ミリ波用アンテナでは、伝送線路の損失や線路からの不要放射の影響を受け、アンテナ性能の低下が起こりやすくなる点が課題とされている。この性能低下には、アンテナの構造とアンテナを構成する基板材料が大きく影響することから同社は今回、性能低下を防ぐべく「立体的な給電回路構造」と「高性能な誘電体基板(石英クロスを使用)」を採用し、安定した性能を実現することにしたという。

特徴は、以下の3点としている。

  1. 損失の少ない回路を実現
  2. 小型の構造を保ったまま、不要放射の抑制が可能
  3. 広帯域・高性能のアンテナの開発に成功

1つ目について、今回新たに採用した基板は、低誘電率・低誘電正接の特性を有するとともに、低粗度の銅箔に高い接着力を持つことから損失の少ない回路を実現したという。

2つ目については、多層化した基板の内層に給電線路を立体構成することで、小型の構造を保ちつつ、不要放射の抑制が可能となったとする。

そして3つ目については、多層化した基板の内層に給電線路を立体構成することで、アンテナ素子配置の自由度が増加。
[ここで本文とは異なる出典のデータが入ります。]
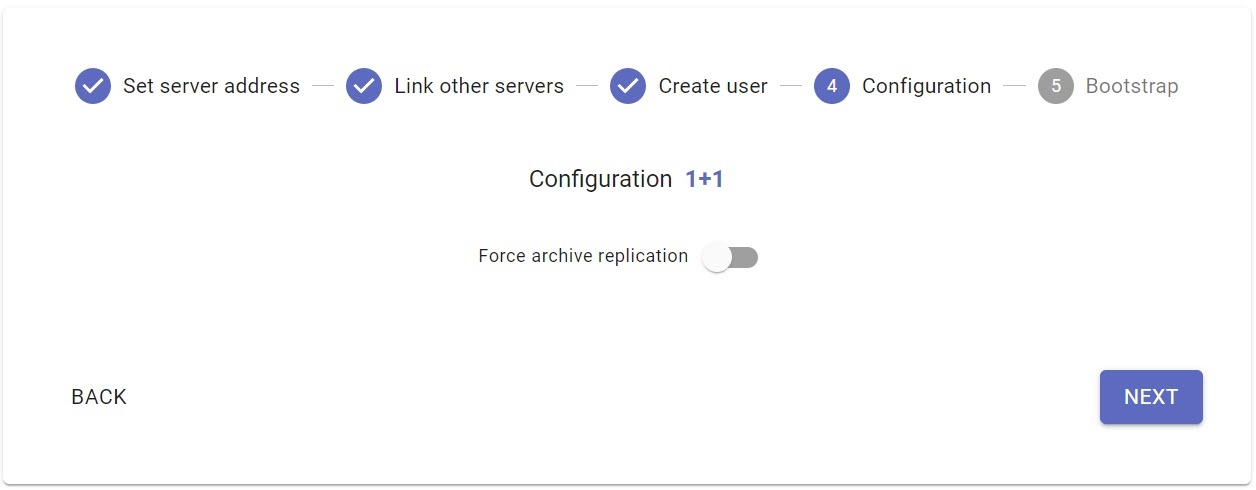Go to the Set server address step label

(x=211, y=86)
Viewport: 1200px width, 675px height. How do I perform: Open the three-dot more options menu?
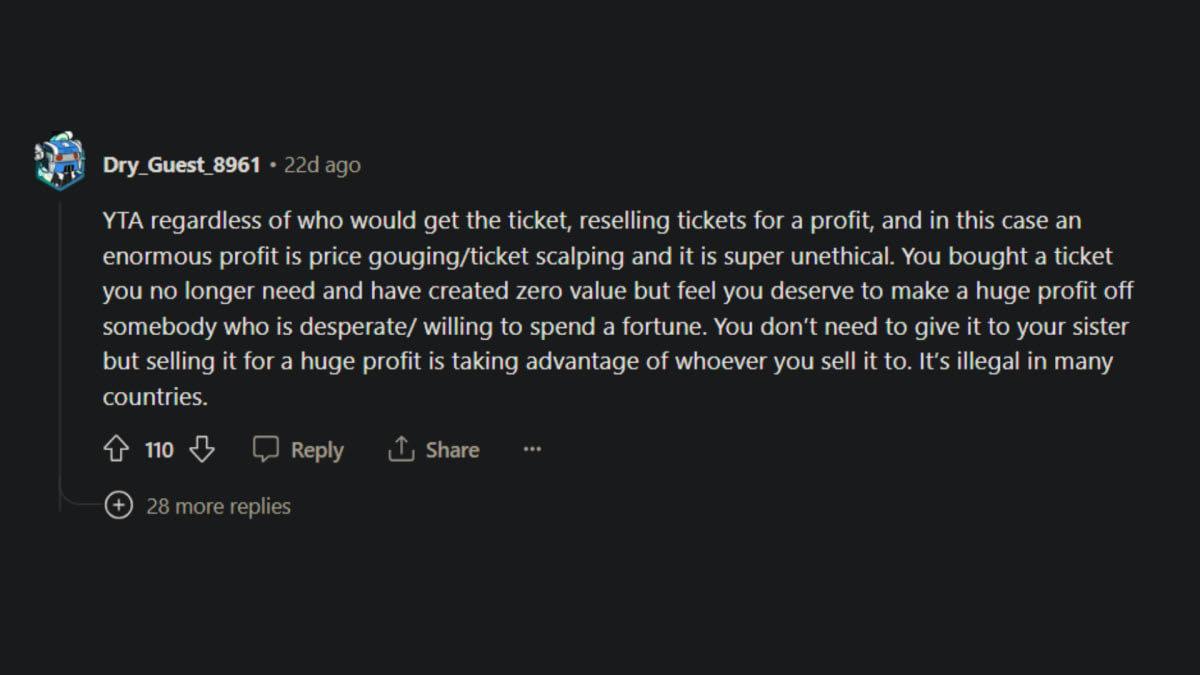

それにより、ミリ波においても多様なアンテナを実現可能とした。

なお、今回の開発成功により、これまで困難だった高周波帯(ミリ波帯以上)における安定した電気的特性を有するアンテナ開発の実現が見えてきたという。今後については、Beyond 5G/6Gにおいて必要となる、さらに高い周波数帯においても、今回のアンテナに適用した構造および誘電体基板(信越化学工業が材料開発協力)の適用が期待されるとしている。